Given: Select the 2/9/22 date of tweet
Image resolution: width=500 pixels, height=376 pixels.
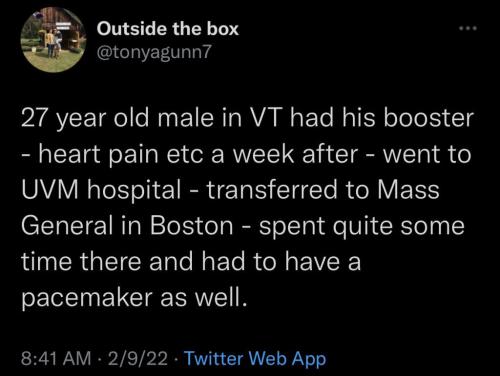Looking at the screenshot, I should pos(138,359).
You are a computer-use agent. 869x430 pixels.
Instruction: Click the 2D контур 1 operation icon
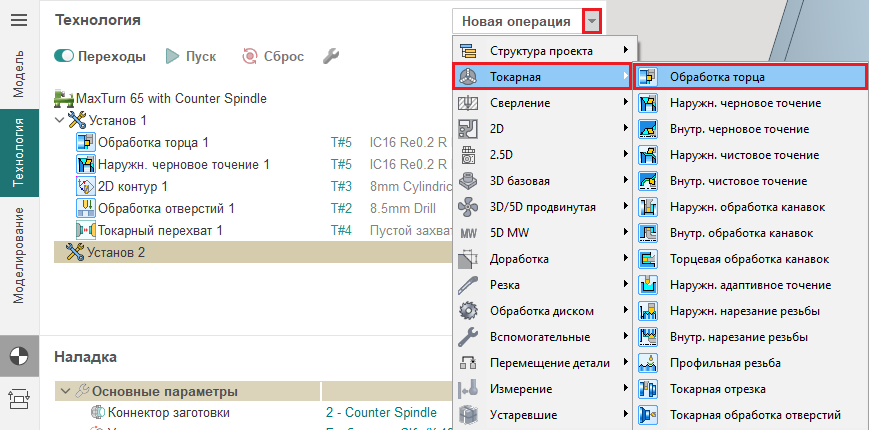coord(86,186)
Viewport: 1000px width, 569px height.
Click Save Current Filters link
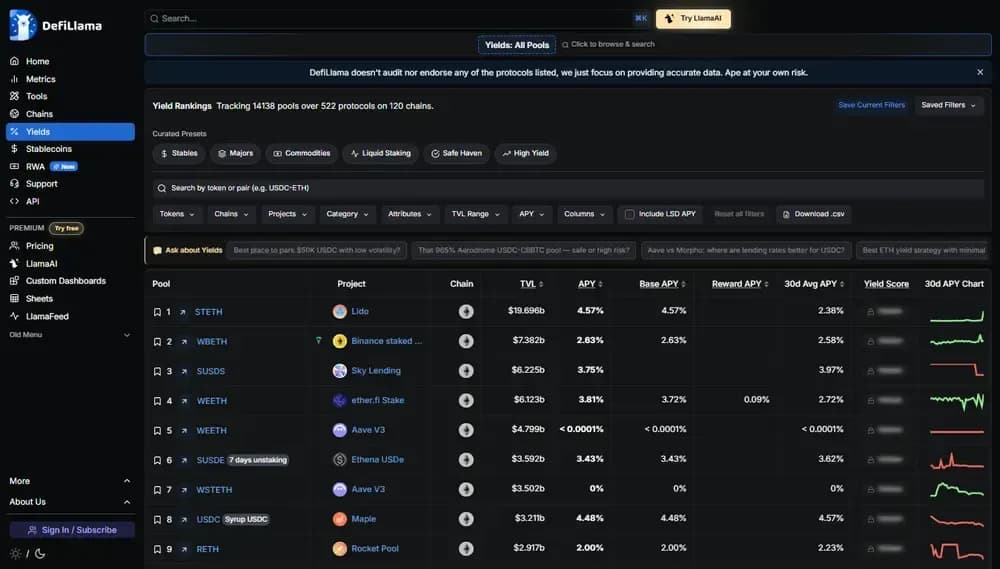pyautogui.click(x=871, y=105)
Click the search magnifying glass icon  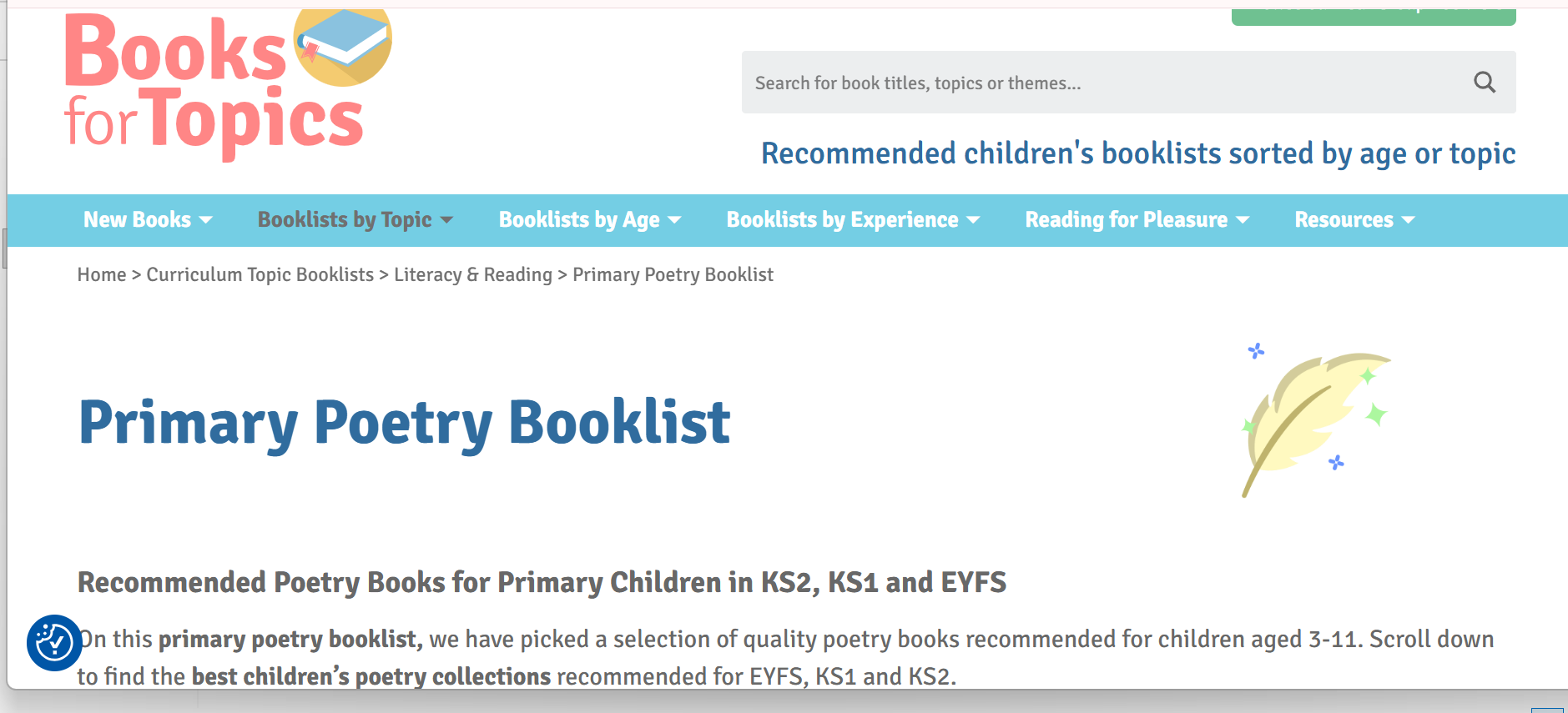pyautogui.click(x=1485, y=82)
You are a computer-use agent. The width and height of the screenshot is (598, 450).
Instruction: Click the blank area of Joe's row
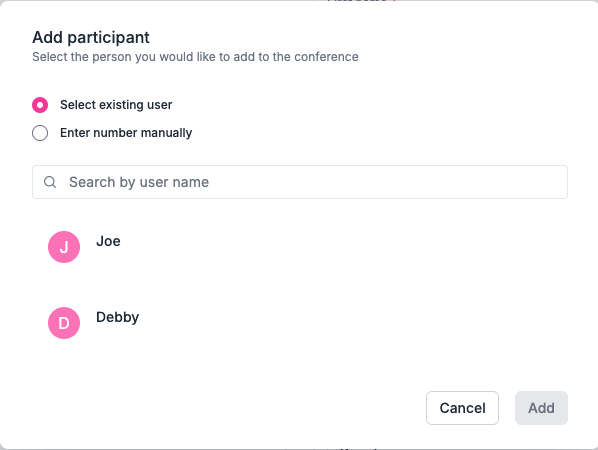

::::::::

The problem. Every line from the one with "You are a computer-use agent. The" through the end of the material above should be restated word for word, with the pictures left out.

Response to this exercise.
You are a computer-use agent. The width and height of the screenshot is (598, 450).
Instruction: Click the blank area of Joe's row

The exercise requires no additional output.